Wednesday, December 29, 2010

The Destruction of Memory: Architecture at War

"Cultural Cleansing: Who Remembers the Armenians?" Excerpt from The Destruction of Memory: Architecture at War, pp. 52-69.

Hundreds died every day from cold, starvation and disease. By this stage, the Nazis had so successfully spatially separated the Jews that their "subhuman" otherness became a tourist attraction. Coach parties of German soldiers visited. Whips were brandished to provoke the "wild animals". Alfred Rosenberg reported on a visit for the Reich’s press department: "If there are any people left who still somehow have sympathy with the Jews then they ought to be recommended to have a look at such a ghetto. Seeing this race en masse which is decaying, decomposing, and rotten to the core will banish any sentimental humanitarianism." Gradually the ghettos were liquidated, with their inhabitants killed there and then or transported to the death camps. Where there was resistance, the ghettos were physically destroyed. In Warsaw, the entire ghetto was reduced to rubble following the uprising by the systematic blowing up or burning of the buildings block by block. Around 50—60,000 Jewish resisters were killed, thousands of these dying in burning buildings. The man in charge, Brigadeführer Jürgen Stroop, symbolically marked the end of the liquidation by dynamiting Warsaw’s Great Synagogue on Tlomackie Street. A thousand-year-old civilization, its people, its books, theatre, art and buildings had been almost entirely eradicated. There are few physical reminders left of this great tradition and few Jews living among them to remember.

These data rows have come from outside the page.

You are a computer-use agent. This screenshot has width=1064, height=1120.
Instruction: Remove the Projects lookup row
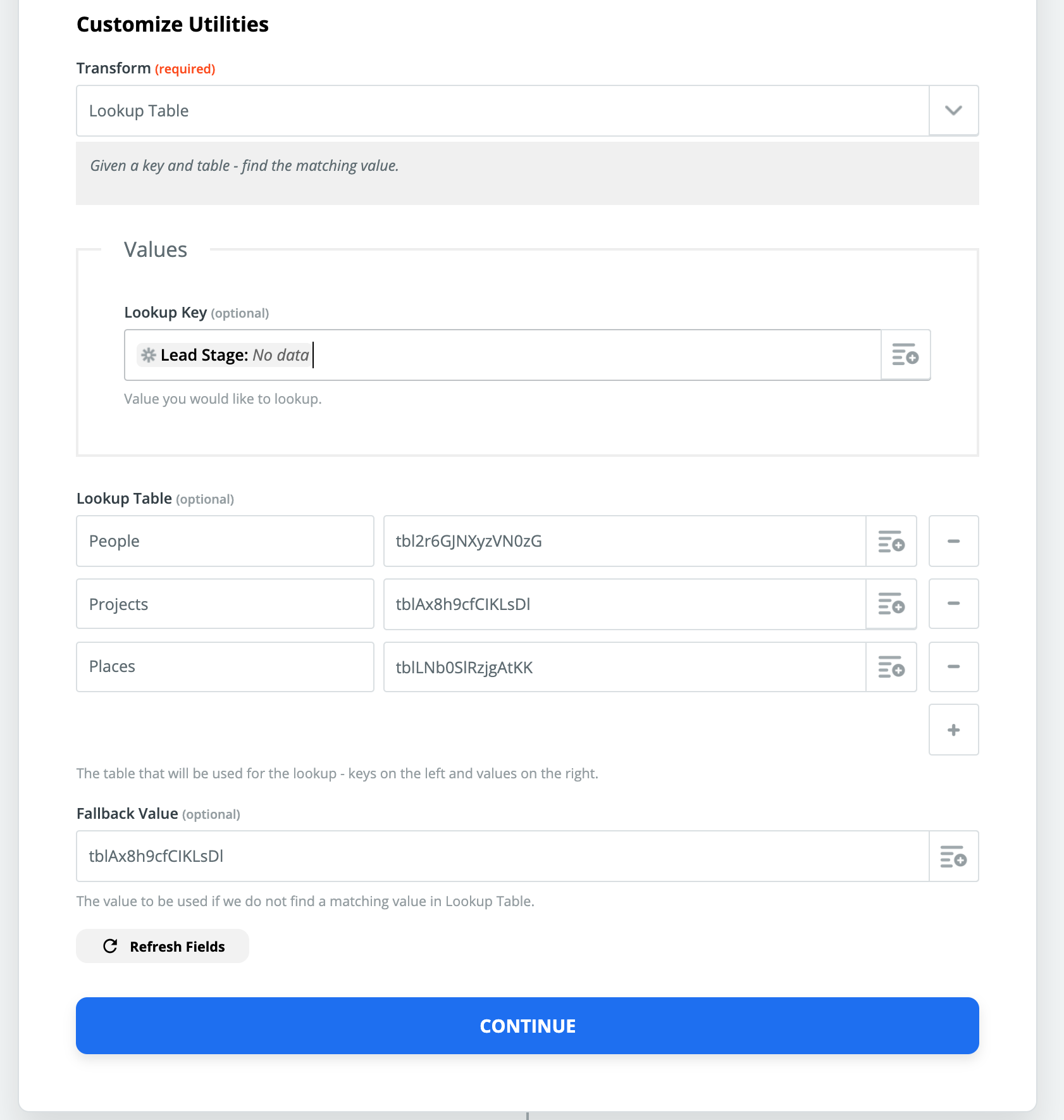[953, 604]
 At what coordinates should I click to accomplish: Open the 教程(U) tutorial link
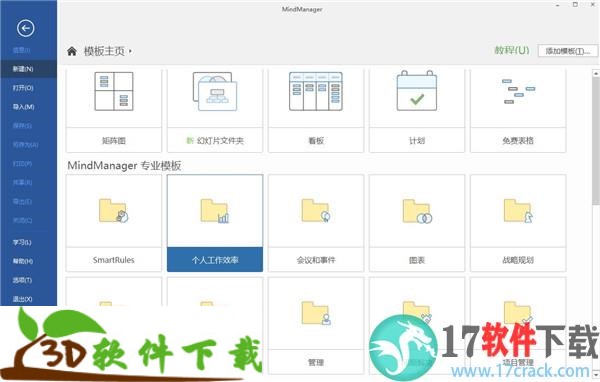pyautogui.click(x=512, y=51)
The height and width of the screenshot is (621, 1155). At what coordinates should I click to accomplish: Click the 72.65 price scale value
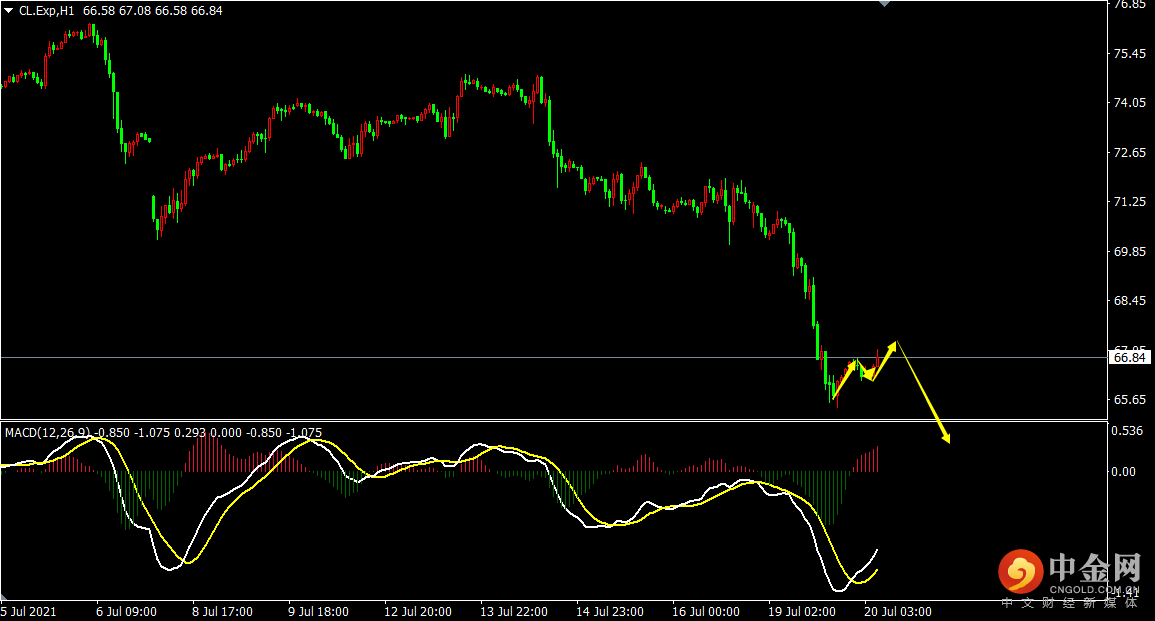1129,153
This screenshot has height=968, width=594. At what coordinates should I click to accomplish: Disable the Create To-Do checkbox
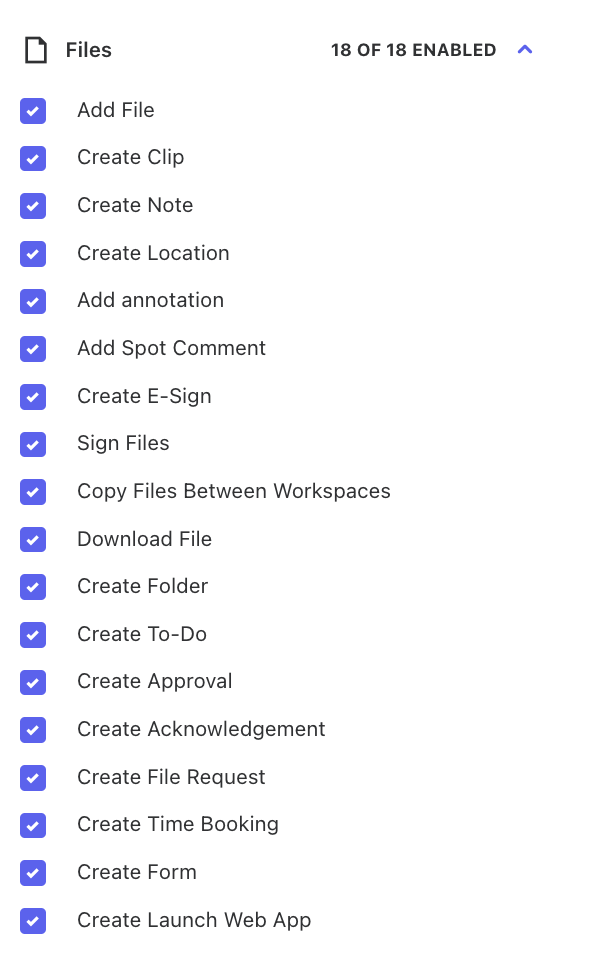pos(33,635)
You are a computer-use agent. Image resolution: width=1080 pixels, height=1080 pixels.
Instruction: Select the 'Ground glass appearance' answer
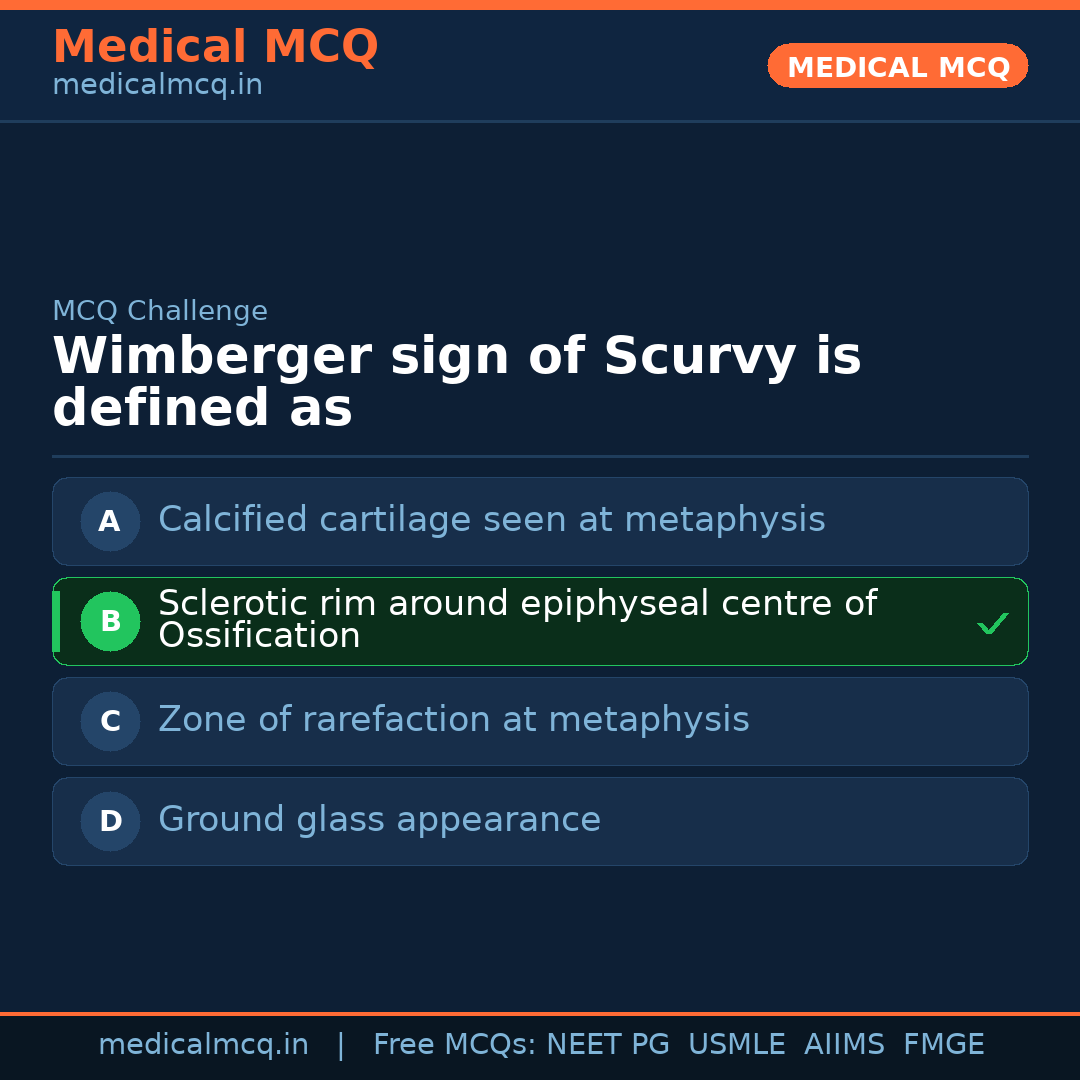click(379, 820)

The Holocaust was not the first genocide of the twentieth century: that dishonour goes to the Turks and Kurds in present-day Turkey for the slaughter of up to 1.5 million Armenian men, women and children in a campaign that began in earnest in 1915. As under the Nazis and 1990s Serbian extremists, this was accompanied by thorough cultural cleansing. It was an attempt to destroy a people that Turkish governments deny and cover up to this day. The continued neglect and destruction of Armenian monuments in Turkey can be seen as part of this stance. Although Turkey reluctantly admits that around 300,000 Armenians died during the period, it attributes the deaths to starvation or exposure arising out of the chaos of the First World War. The reality is harsher: torture, pogroms, mutilation, rape and sexual slavery were part of the Armenian experience as the Young Turks murdered many Armenian men across the country and sent the remaining population of ancient Armenian towns and villages on forced death-marches. Primitive gas chambers using fires lit at the mouths of caves have also been reported. Those who survived ended up in Syria or behind the Russian lines in Russian-controlled Armenia. Continued denial of the atrocities by Turkey is assisted, on the one hand, by those in the West wanting to keep Turkey, a NATO member and EU supplicant, on side, and on the other by Turkey’s ongoing erasure of the Armenian architectural record.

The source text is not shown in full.